Luckily on my first day I was eased into life at the FT by the brilliant head editorial assistant who conducted a quick induction before I was whisked into the morning editorial meeting - where senior editors outline their stories for that day in front of the overall editor or deputy editor - which was an amazing experience within only an hour of arrival. After the grand tour was completed the rest of my first day was spent getting to grips with the software package used by employees in an IT training suite, as well as familiarising myself with the labyrinthine white corridors - the giant television screens of the main newsroom are a useful point to navigate from. At 5 o' clock clutching my notes I made my way upstairs to the newsroom to meet my new colleagues, where with a Zen-like calm the World News Editor informed me that they were busily finishing off the stories for that day. The next day I was able to meet the team properly during one of the 'huddles,' a quick daily meeting where the stories for that day are discussed and justified. The World News desk is staffed by area editors who are in constant contact with journalists working around the globe. In London they work the magic and mastermind the operation.

Upon returning to our desks I said a quick hello to my neighbour, who turns out to be the Middle East and North Africa Editor. He asked me to take a look at some documents he was working on and I was able to put my day-old training to good use in preparing an article on the Gulf for publication on the website.

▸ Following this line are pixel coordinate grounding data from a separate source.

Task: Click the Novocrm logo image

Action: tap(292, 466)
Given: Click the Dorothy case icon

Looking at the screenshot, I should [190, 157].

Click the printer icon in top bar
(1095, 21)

Ask and you shall receive....On my first full day at the desk I also prepared a timeline of negotiations concerning North Korea's nuclear weapons programme which was destined for the website. A significant part of the training I have received so far was devoted to making content 'web-ready,' underscoring the integral role online material plays in FT production.

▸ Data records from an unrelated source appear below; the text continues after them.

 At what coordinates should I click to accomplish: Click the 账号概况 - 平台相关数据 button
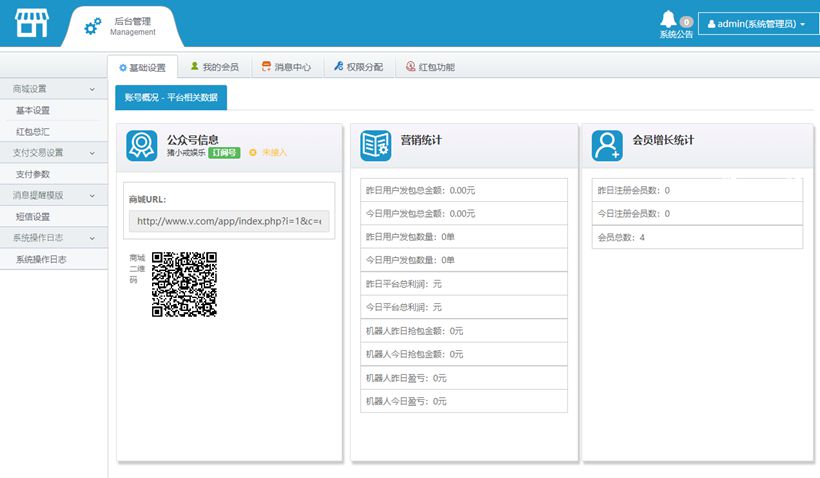(x=171, y=97)
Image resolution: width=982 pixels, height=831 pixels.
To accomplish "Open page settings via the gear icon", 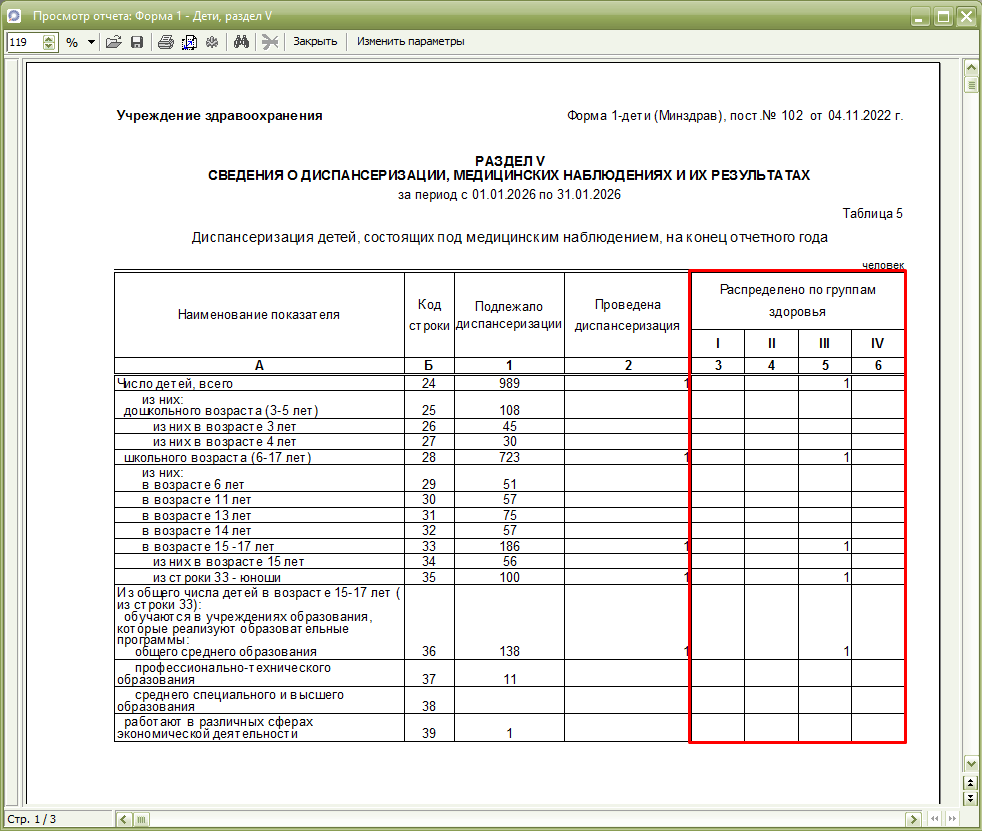I will point(211,42).
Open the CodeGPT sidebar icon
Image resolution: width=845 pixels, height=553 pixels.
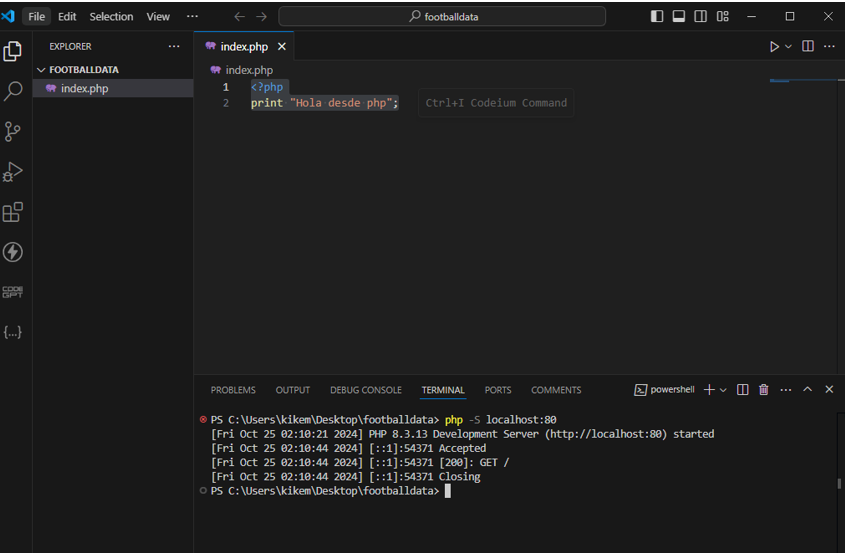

When I found out about my internship at the FT I was told I would be thrown in at the deep end. This was certainly true but in practice has not been nearly as daunting as it first sounded. You are expected to produce good work but luckily you are surrounded by lovely colleagues who are generous with their time and experience. This will be invaluable in helping me make the most of my time with a publication that is truly global in outlook.

Inside a 21st century newsroom by Alexandra Stevenson

Friday 2 October 2009

In the business of news there is one overriding fear: that the traditional newspaper may not be around for much longer. This fear is palpable in almost every newsroom. But it is not present at the Financial Times where one simple belief, that informative news and analysis is both fundamental and valuable, drives it forward.

A would be reporter finds this a serious relief. As an intern on the world desk I have the privilege of sitting in on morning ‘huddles’ as world news editors map out the daily broadsheet like a game plan, negotiating words and space. I see which stories make the cut and have gotten a quick lesson on why others do not. I watch as the news editors liaise with correspondents around the world, commissioning collaborative stories across continents. Most interesting, I see how the paper, with an eye to the technology that is affecting the balance sheets of all news organisations, trains each journalist to file their copy online, in some cases before the story hits the pink pages the next day.

Throughout this period of observation I am encouraged to contribute, to listen and to be trained. This is not your typical internship, but then again, this is not your typical paper.

So while most newsrooms now opine about what a great industry the newspaper business was, I am reassured that at the FT, editors, reporters, subs, researchers and the rest of the team are quietly moving forward, without fear or favour, leading the industry to what a great newspaper needs to be in a modern and thoroughly literate reincarnation.